• **Work instruction**
Only some lines are wanted: please transcribe exactly those from the one containing "At what coordinates" through the end of the data, pictures excluded.

[Pixel coordinate grounding data]
---------------

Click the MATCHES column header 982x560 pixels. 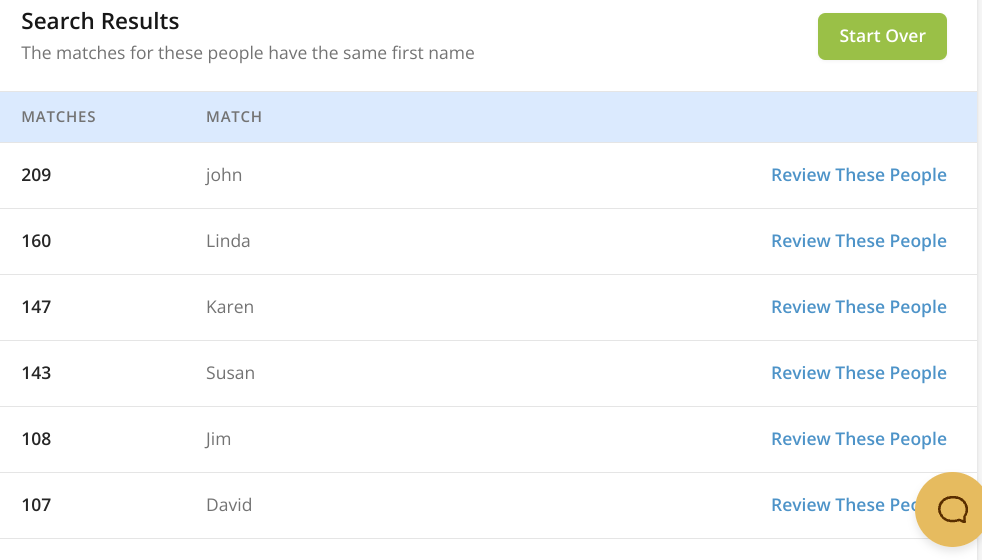[59, 117]
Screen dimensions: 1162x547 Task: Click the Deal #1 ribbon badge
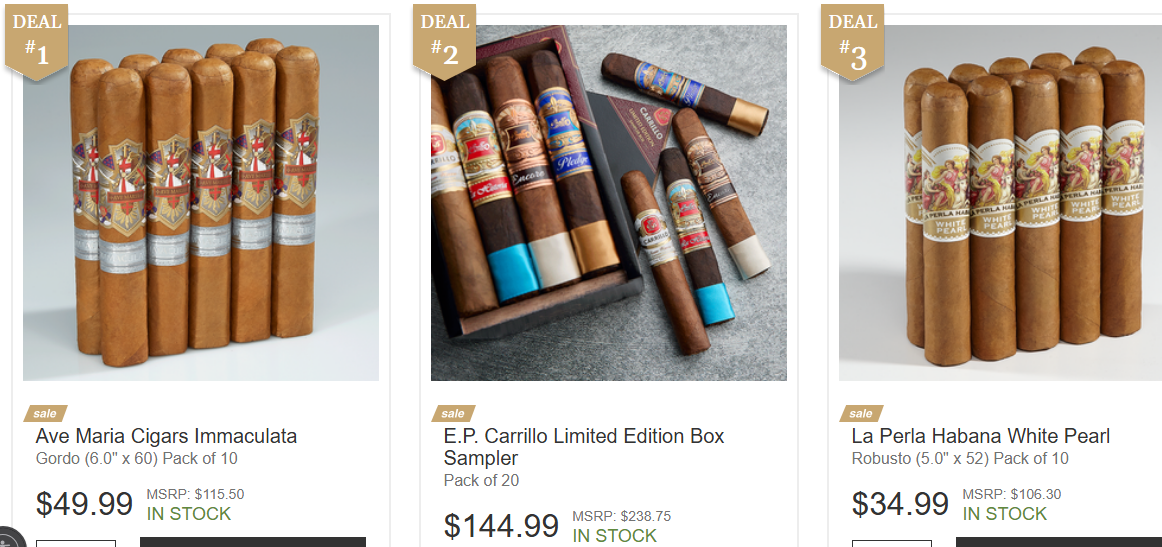coord(36,41)
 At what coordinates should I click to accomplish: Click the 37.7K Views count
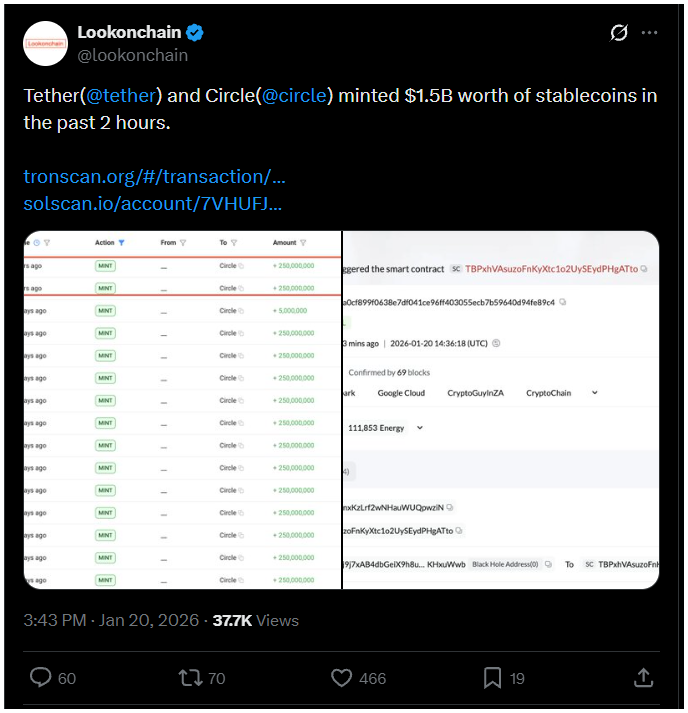(256, 620)
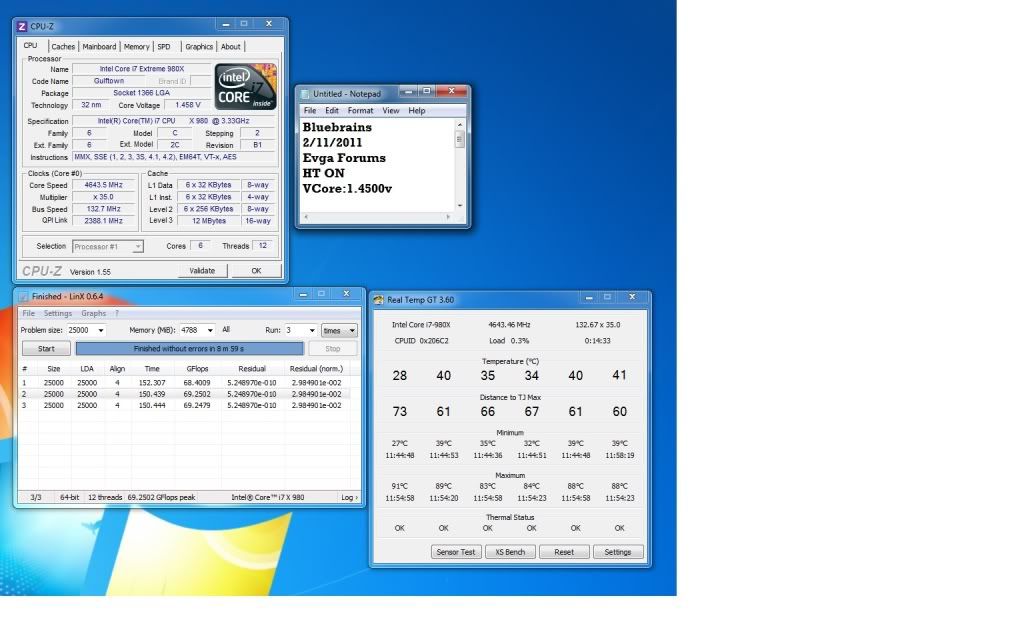Click the CPU-Z title bar logo icon

click(x=23, y=26)
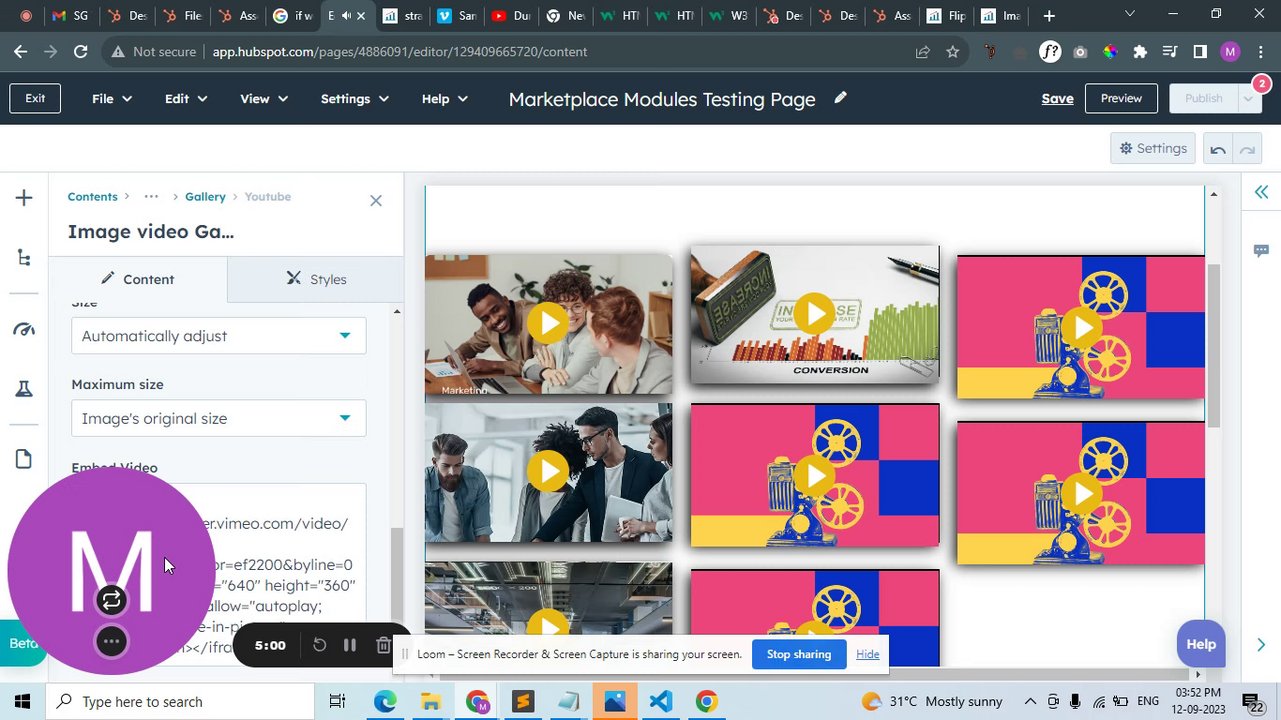Collapse the right panel with the double chevron
This screenshot has width=1281, height=720.
click(x=1261, y=192)
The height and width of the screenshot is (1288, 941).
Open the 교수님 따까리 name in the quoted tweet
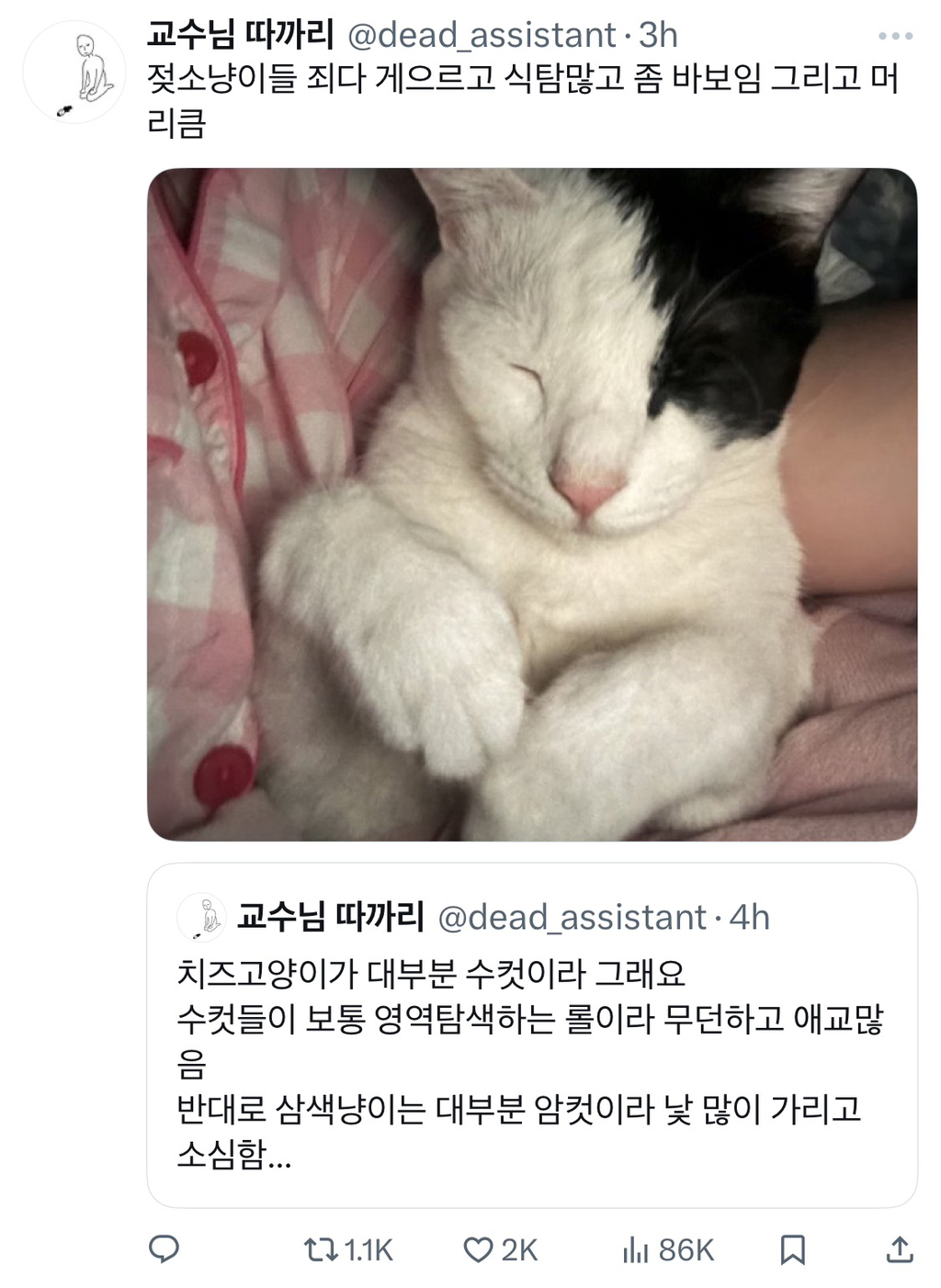coord(331,917)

---------------

• **Task answer**
 At what coordinates should I click to accomplish: Click the 37.7K Views count
(256, 620)
Click the CPU-Z title bar logo icon

click(x=23, y=26)
Collapse the right panel with the double chevron
This screenshot has width=1281, height=720.
click(x=1261, y=192)
The height and width of the screenshot is (1288, 941).
Open the 교수님 따까리 name in the quoted tweet
coord(331,917)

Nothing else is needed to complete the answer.